There is no quote or interview excerpt in which Ono endorses a singular reading. On the contrary, her brief, elliptical instructions, and fluid, elusive commentary over time have opened up and continue to open up several possibilities. Ideas are at the core of her work, not words, but words highlight the multiple paths her artistic instigation can take. The minimal, mostly white palette of her art serves as a literal carte blanche to visitors, critics, and even to herself, to imagine, shape, and complete the work in each individual moment.

Her instructions invite reflection on one’s whim, one’s fancy, one’s creative impulse, one’s mantle of privilege, and one’s preconceptions. Cut Piece and Horizontal Memories force the participant to decide the status of an instruction for oneself, though not without input. Instructions are imperative: they tell you to do something. But just below the grammatical surface, they inspire and challenge you to consider whether you will do something, and if so, to imagine how. The conversation with Amanda, among other interactions, led me to appreciate Ono’s principle of collaboration not just in what the gallery visitor brings to the work, but also in interactions between visitor and gallery attendant. Cut Piece has seen Ono collaborate with a live audience in a cumulative, cooperative act; with individual viewers in a screening room, years later; and with gallery workers on the floor. For Horizontal Memories, Ono advised the PHI Foundation in choosing a local artist to work with. Horizontal Memories also depends on collaboration with local residents, whose consent in releasing their image was a crucial aspect of participation; and with visitors moving through the space of the gallery, choosing each step.

PART THREE: INSTRUCTIONS, AND THE GALLERY STAGING

So visitors are not the only recipients of Yoko Ono’s instructions. She issues them to artist collaborators, and to galleries that stage her work. The PHI Foundation selected Montreal artist Lorna Bauer and various Montreal neighbourhoods for Horizontal Memories. This delegation furthers Ono’s reach when she isn’t physically present. It also entrusts stewardship of her vision to locals, who can use their involvement in neighbourhood dynamics, and their familiarity with the terrain, to activate the instructions on the ground. Horizontal Memories is by no means the only piece for which Yoko Ono grants the gallery freedom to choose certain parametres.

========================================

#### [The request]
In the passage on Yoko Ono's instructions, which Montreal artist did the PHI Foundation select for Horizontal Memories?

#### [Excerpted records]
========================================

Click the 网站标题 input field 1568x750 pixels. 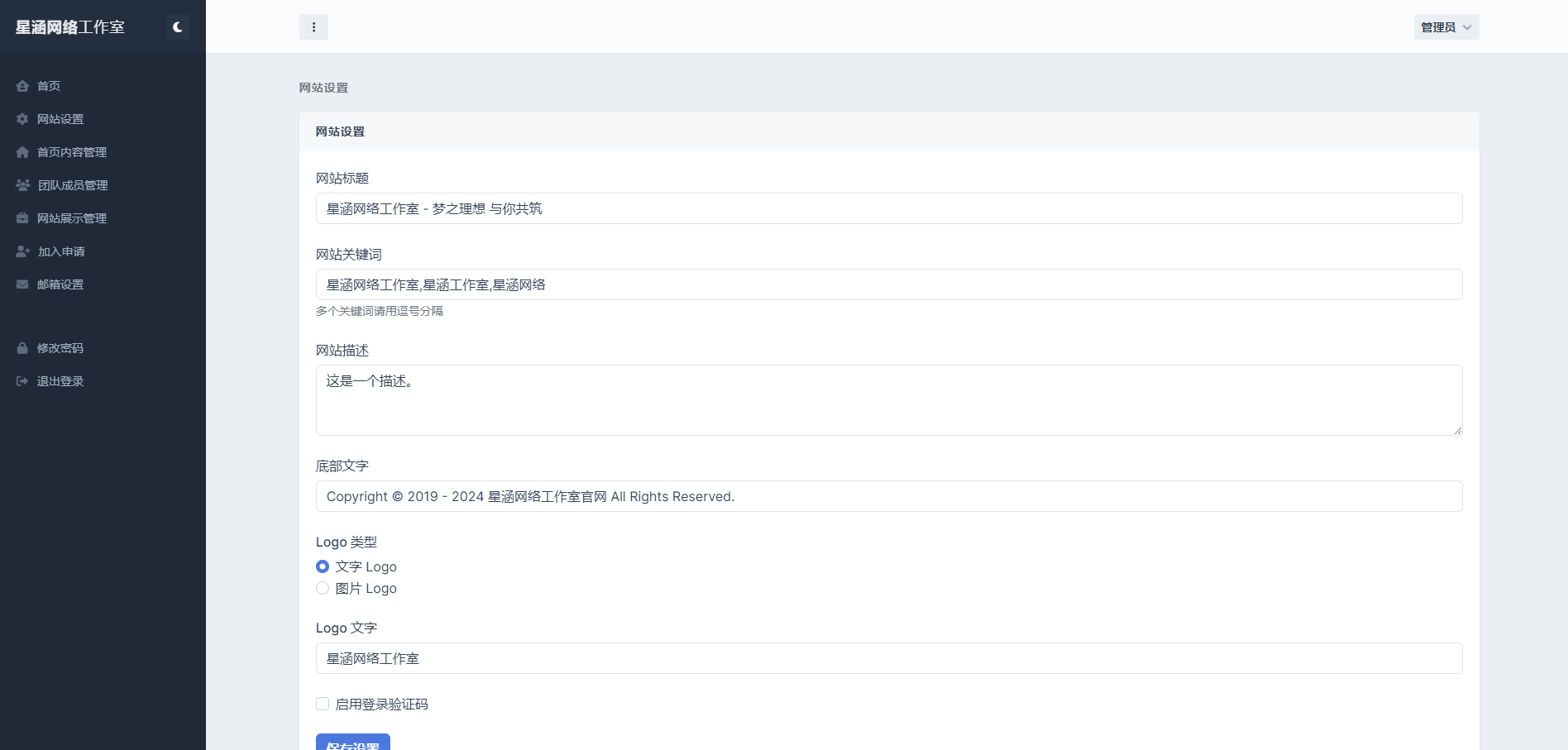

========================================

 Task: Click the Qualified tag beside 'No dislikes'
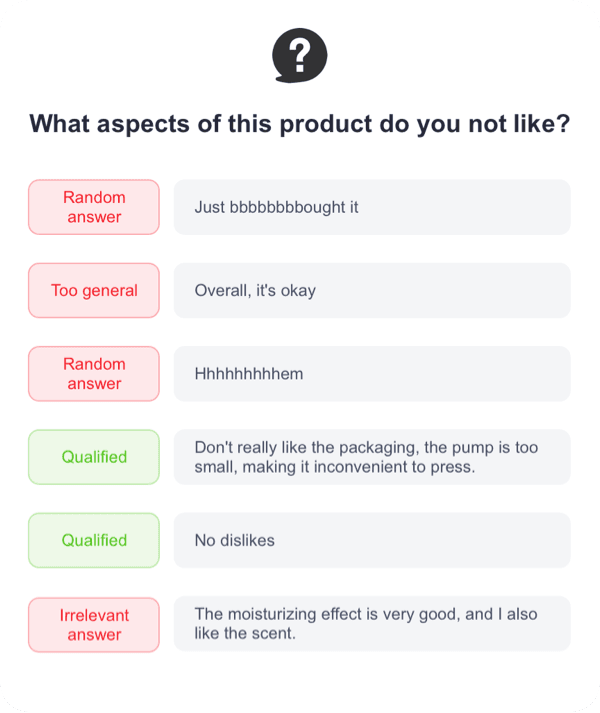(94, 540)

========================================

#### [Complete answer]
Lorna Bauer